White House braced as inquiry into leaked CIA name ends
Prosecutors are winding up an investigation of who leaked a covert CIA operative’s identity.
President George W Bush’s top political adviser, Karl Rove, and Mr Cheney’s chief of staff, Lewis Libby, were among the possible targets of the probe. Legal sources said special prosecutor Patrick Fitzgerald was likely to decide this week whether or not to bring indictments.
While Mr Fitzgerald could try to charge administration officials with knowingly revealing the identity of CIA operative Valerie Plame, several lawyers in the case said he was more likely to seek charges for conspiracy and easier-to-prove crimes such as disclosing classified information, making false statements, obstruction and perjury.

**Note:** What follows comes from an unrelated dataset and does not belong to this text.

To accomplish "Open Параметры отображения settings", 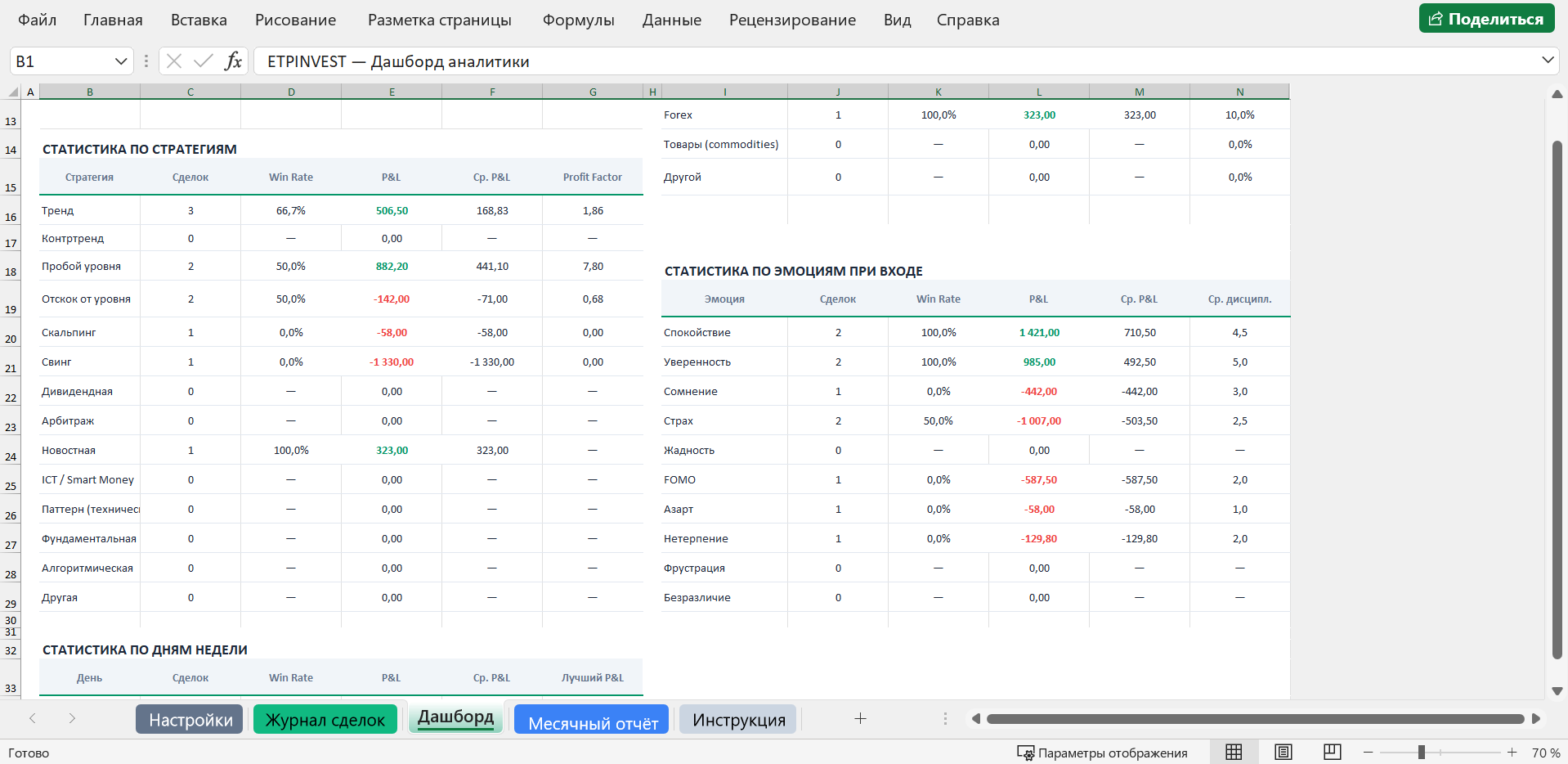I will 1102,753.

He could also decide that no crime was committed.
Ms Plame’s diplomat husband, Joseph Wilson, says White House officials outed his wife, damaging her ability to work undercover, to discredit him for accusing the administration of twisting intelligence to justify the Iraq war in a New York Times opinion piece on July 6, 2003.

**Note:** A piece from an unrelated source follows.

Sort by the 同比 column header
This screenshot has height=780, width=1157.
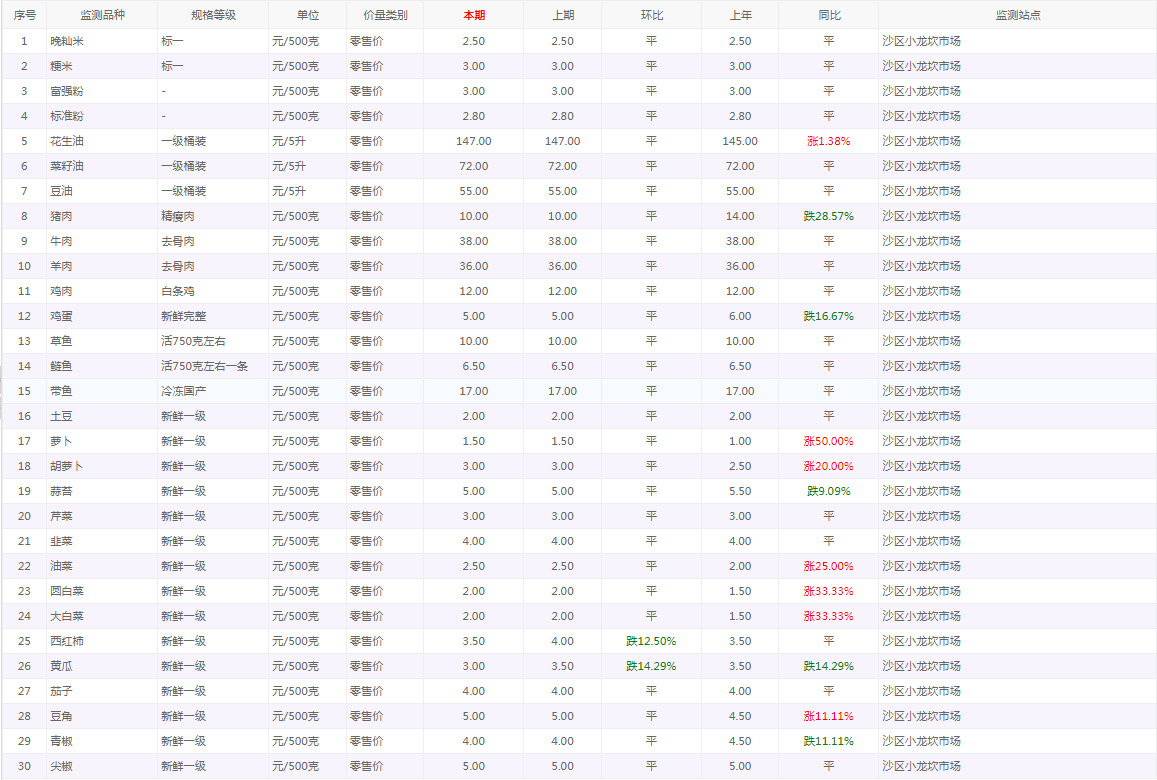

“Fitzgerald is putting together a big case, and he’s looking for little pieces of a puzzle,” Robert Bennett, the lead attorney for New York Times reporter Judith Miller, said.
Miller spent 85 days in jail before agreeing to testify and published an account of her grand jury testimony in yesterday’s New York Times.
Legal sources said Mr Rove could be vulnerable to a perjury charge for not initially telling the grand jury that he talked to Time magazine reporter Matt Cooper about Ms Plame.
Mr Rove’s attorney, Robert Luskin, brushed aside speculation about Fitzgerald’s intentions, saying, “Rove has at all times strived to be as truthful as possible and voluntarily brought the Cooper conversation to Fitzgerald’s attention.”
White House officials were bracing for the possibility of bad news from the inquiry. It seemed clear that Mr Rove would have to step down, at least temporarily, if indicted.